→ **What is required**: In the October 2019 report below, rename "monthly reports" to "regular updates" wherever it appears, and give the passage starting with "View all our" and going on through "Registration & attendees, etc." with that change.

Reproducible Builds in October 2019

View all our monthly reports


Welcome to the October 2019 report from the Reproducible Builds project. đź‘Ś

In our monthly reports we attempt outline the most important things that we have been up to recently. As a reminder on what our little project is all about, whilst anyone can inspect the source code of free software for malicious changes most software is distributed to end users or servers as precompiled binaries. Reproducible builds tries to ensure that no changes have been made during these compilation processes by promising identical results are always generated from a given source, allowing multiple third-parties to come to a consensus on whether a build was compromised.

In this month’s report, we will cover:

  • Media coverage & conferences — Reproducible builds in Belfast & science
  • Reproducible Builds Summit 2019 — Registration & attendees, etc.
  • Distribution work — The latest work in Debian, OpenWrt, openSUSE, and more…
  • Software development — More diffoscope development, etc.
  • Getting in touch — How to contribute & get in touch

If you are interested in contributing to our venture, please visit our Contribute page on our website.


Media coverage & conferences

Jonathan McDowell gave an introduction on Reproducible Builds in Debian at the Belfast Linux User Group:

Whilst not strictly related to reproducible builds, Sean Gallagher from Ars Technica wrote an article entitled Researchers find bug in Python script may have affected hundreds of studies:

A programming error in a set of Python scripts commonly used for computational analysis of chemistry data returned varying results based on which operating system they were run on.


Reproducible Builds Summit 2019

Registration for our fifth annual Reproducible Builds summit that will take place between the 1st and 8th December in Marrakesh, Morocco has opened and invitations have been sent out.

Similar to previous incarnations of the event, the heart of the workshop will be three days of moderated sessions with surrounding “hacking” days and will include a huge diversity of participants from Arch Linux, coreboot, Debian, F-Droid, GNU Guix, Google, Huawei, in-toto, MirageOS, NYU, openSUSE, OpenWrt, Tails, Tor Project and many more. We are still seeking additional sponsorship for the event. Sponsoring enables us to enable the attendance of people who would not otherwise be able to attend. If you or your company would be able to sponsor the event, please contact info@reproducible-builds.org.

If you would like to learn more about the event and how to register, please visit our our dedicated event page.


Distribution work

GNU Guix announced that they had significantly reduced the size of their “bootstrap seed” by replacing binutils, GCC and glibc with smaller alternatives resulting in the package manager “possessing a formal description of how to build all underlying software” in a reproducible way from a mere 120MB seed.

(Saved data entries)
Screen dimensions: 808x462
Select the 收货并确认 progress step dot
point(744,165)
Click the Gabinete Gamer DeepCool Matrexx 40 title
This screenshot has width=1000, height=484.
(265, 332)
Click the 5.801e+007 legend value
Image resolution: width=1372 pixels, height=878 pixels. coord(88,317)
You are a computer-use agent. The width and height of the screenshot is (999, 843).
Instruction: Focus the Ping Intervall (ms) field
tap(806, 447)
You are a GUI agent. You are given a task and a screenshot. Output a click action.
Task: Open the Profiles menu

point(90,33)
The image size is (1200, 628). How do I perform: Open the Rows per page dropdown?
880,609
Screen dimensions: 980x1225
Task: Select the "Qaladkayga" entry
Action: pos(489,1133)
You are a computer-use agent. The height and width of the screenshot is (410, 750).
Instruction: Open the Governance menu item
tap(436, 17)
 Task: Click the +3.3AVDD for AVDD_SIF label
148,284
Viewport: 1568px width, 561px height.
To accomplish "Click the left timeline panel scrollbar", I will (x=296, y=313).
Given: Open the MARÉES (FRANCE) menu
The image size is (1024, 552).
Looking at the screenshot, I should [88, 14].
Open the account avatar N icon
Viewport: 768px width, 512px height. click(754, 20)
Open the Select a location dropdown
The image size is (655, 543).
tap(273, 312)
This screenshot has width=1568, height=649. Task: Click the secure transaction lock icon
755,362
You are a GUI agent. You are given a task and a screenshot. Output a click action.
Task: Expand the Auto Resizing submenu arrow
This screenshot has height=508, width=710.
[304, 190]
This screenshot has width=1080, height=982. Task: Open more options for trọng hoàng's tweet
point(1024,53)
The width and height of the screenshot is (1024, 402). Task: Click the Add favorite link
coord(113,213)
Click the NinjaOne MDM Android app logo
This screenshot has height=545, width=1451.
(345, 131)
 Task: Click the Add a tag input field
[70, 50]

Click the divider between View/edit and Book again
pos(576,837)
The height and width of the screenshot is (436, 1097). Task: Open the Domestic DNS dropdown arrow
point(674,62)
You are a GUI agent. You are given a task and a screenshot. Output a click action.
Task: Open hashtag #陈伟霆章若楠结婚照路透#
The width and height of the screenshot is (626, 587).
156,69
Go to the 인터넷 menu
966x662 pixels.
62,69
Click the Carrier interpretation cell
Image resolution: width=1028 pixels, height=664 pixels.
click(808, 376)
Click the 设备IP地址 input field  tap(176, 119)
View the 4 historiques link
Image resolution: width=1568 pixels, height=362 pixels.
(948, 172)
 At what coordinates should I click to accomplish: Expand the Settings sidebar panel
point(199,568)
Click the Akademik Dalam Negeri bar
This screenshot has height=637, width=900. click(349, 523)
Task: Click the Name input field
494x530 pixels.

→ **Expected output**:
View all our regular updates


Welcome to the October 2019 report from the Reproducible Builds project. đź‘Ś

In our regular updates we attempt outline the most important things that we have been up to recently. As a reminder on what our little project is all about, whilst anyone can inspect the source code of free software for malicious changes most software is distributed to end users or servers as precompiled binaries. Reproducible builds tries to ensure that no changes have been made during these compilation processes by promising identical results are always generated from a given source, allowing multiple third-parties to come to a consensus on whether a build was compromised.

In this month’s report, we will cover:

  • Media coverage & conferences — Reproducible builds in Belfast & science
  • Reproducible Builds Summit 2019 — Registration & attendees, etc.